Tuesday, July 31, 2012

Obsession








I was looking through my cupboards and came across a huge bag of miscellaneous feathers which I spent the morning organizing.

When I was growing up, I remember looking out my window at a huge tree, a few acres away, in our neighbor's back yard. In that tree (which was actually four trees that, from our house, look like one huge one) was a very large vulture nest. I remember watching the birds as they circled the tree, their huge wings curling under them as they landed on their nest.



The day I discovered the tree outside our window was actually four, I had been following our Australian shepherd, Uboo, who, on a whim, ran excitedly, crazily, through our neighbor's field. Below the trees was an ominous looking little shack and on the ground, surrounded by feasting vultures, was some kind of decomposing animal.

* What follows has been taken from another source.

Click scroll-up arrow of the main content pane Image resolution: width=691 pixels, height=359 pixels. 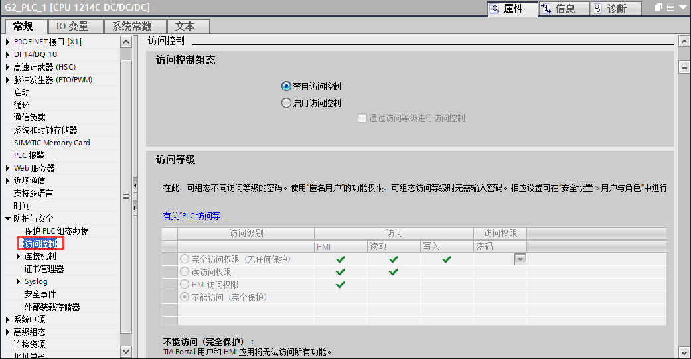[x=684, y=42]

Little red innards spilled from the corpse as the huge, ugly, bald creatures pulled apart bits of its body. Amazed as I was by the scene, I stopped abruptly, too frightened to move any closer. I never discovered what kind of animal it was. The birds were giants, their wings about as long as I was tall and bigger than our dog. I called as Uboo terrorized them, fearing that, at any moment, they might turn their attention to her, or me. I imagined them landing on my shoulders, eating the eyes from my head. Eventually I ran away.



Uboo, being the luckiest dog in the world, returned sometime later, unscathed.

All throughout my childhood, those birds left huge feathers in our yard, feathers as long as my forearm, that I meticulously collected to make quills for my brothers and me. I learned calligraphy with them, signed my name with bright red ink in my sketchbooks. I don't know what ever happened to those quills.

Nearly 15 years later, I find myself still collecting feathers. None quite as large as those I found in my yard, but just as magnificent. I wear them in my hair as a memento, a memorial to those birds whose nests no longer exist.